Put everything in a loop, however, and you guarantee that your AIs time-lines are going to proceed in fixed relationship with respect to your user's time. This is accomplished by making a call out from your loop to give the AIs a timeslice in which to decide what to do, a call out to your user input routines, to poll the input devices to find out how your user wants to behave, and call out to do your rendering.
With such a loop, you have to watch that you are not taking more time processing each pass than actually goes by in real time. If you're trying to cycle your loop at 100Hz, all your loop's processing had better finish up in under 10msec, otherwise your system is going to get jerky. In real-time programming, it's called overrunning your time frame. A good system will let you monitor how close you are to overrunning, and you can then mitigate the processing load however you see fit.
An event listener is also dependent on some invocation loop whether you see it or not. Who else is going to call the listener?
Building an explicit game loop gives you absolute control on what's going on so you won't be dependent on whatever some toolkit/event handling library does in its event loop.
A game loop (highly simplified is as follows)
initialise
do
input
update
render
loop
clean up
This will happen every frame the game is drawn. So for games that run at 60fps the above is performed sixty times every second.

PROVIDED INFORMATION:

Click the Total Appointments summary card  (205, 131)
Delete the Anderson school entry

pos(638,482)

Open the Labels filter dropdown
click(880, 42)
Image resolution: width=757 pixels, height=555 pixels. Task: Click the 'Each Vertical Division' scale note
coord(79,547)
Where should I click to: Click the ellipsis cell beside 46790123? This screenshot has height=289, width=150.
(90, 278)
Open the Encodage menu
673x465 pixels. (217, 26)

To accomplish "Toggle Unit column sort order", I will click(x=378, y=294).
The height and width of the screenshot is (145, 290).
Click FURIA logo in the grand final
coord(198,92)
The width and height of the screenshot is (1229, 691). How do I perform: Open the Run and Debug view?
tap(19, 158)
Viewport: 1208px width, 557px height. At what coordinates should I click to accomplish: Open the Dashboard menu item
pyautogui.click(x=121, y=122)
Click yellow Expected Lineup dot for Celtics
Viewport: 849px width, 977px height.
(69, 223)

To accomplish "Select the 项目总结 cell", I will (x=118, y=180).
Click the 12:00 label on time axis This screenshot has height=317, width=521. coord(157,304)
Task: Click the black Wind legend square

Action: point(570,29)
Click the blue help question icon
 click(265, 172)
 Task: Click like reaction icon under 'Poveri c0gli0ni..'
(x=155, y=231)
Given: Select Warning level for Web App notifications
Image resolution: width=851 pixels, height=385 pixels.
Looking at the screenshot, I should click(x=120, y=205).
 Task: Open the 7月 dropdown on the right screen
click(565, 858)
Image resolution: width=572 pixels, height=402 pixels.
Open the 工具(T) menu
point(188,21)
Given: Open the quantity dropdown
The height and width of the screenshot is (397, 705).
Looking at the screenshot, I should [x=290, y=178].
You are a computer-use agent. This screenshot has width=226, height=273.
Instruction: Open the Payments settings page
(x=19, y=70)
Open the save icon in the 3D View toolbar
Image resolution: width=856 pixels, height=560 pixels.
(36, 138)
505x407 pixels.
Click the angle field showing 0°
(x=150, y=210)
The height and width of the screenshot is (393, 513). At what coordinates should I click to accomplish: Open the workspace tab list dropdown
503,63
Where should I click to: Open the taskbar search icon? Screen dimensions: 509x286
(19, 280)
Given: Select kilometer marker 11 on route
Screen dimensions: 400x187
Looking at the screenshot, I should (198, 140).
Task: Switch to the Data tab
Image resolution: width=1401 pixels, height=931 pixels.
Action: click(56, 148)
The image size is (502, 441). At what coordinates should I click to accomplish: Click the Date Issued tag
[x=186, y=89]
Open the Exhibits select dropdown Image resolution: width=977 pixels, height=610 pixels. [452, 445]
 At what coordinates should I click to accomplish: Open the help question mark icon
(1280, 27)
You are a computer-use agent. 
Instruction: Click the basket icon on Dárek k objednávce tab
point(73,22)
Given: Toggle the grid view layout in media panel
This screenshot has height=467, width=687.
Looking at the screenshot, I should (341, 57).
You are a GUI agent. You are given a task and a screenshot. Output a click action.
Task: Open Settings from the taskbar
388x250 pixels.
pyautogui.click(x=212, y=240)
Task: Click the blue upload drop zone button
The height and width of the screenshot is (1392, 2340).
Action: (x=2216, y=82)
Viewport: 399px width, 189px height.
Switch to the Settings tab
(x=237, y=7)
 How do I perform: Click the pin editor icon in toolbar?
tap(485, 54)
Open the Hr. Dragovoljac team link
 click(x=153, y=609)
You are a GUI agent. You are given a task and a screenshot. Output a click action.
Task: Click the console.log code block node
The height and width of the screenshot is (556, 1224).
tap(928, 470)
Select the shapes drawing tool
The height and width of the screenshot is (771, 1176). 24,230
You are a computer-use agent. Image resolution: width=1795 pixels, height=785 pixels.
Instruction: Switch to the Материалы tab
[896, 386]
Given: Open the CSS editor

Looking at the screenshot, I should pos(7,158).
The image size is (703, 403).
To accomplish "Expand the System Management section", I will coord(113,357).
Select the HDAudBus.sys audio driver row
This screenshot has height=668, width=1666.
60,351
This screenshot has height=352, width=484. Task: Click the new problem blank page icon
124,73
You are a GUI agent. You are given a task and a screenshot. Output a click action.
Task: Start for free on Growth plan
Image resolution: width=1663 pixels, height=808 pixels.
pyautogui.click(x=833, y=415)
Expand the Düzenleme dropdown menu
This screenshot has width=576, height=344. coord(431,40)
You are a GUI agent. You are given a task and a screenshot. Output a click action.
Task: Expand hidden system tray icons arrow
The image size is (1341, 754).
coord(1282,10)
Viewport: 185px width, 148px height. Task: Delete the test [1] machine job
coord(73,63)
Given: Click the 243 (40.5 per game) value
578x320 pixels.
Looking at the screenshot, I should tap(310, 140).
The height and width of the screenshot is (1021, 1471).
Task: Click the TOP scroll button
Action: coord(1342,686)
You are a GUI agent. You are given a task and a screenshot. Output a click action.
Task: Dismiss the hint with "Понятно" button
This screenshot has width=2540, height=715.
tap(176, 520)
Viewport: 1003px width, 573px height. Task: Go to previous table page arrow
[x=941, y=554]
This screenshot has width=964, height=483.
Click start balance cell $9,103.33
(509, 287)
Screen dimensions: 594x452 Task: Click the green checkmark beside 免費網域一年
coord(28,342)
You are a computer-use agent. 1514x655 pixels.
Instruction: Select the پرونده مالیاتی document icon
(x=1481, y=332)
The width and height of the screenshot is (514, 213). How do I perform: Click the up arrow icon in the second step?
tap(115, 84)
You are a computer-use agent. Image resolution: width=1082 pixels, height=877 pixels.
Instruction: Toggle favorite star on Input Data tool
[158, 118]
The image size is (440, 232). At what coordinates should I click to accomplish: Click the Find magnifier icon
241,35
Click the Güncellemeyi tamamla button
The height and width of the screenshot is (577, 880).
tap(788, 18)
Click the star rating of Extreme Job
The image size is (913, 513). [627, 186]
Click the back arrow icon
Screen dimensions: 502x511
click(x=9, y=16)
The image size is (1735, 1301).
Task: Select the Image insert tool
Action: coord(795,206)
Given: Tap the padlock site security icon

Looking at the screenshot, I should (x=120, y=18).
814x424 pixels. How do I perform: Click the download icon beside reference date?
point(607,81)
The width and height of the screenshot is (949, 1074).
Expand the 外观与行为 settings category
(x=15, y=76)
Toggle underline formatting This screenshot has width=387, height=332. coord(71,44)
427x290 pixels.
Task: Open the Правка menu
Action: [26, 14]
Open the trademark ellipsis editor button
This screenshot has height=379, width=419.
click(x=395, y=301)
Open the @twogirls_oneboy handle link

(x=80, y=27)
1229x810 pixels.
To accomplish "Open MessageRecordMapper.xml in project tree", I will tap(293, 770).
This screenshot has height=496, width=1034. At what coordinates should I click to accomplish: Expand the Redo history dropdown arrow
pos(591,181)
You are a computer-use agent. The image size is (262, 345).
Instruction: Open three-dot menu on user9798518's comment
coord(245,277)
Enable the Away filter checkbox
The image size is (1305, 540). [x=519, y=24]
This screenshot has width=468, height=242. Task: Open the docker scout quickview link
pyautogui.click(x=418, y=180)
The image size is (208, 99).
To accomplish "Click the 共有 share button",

PROBLEM TO WORK ON: Summarize the excerpt on game loops above in two sentences.

RESULT FOR THIS EXERCISE: An explicit game loop keeps AI timelines in a fixed relationship with the user's time and gives full control: each pass handles input, updates, and rendering, and at 60fps it runs sixty times per second. Each pass must finish within its time frame, under 10 msec at 100Hz, or the system overruns and becomes jerky, so a good system lets the load be monitored and reduced.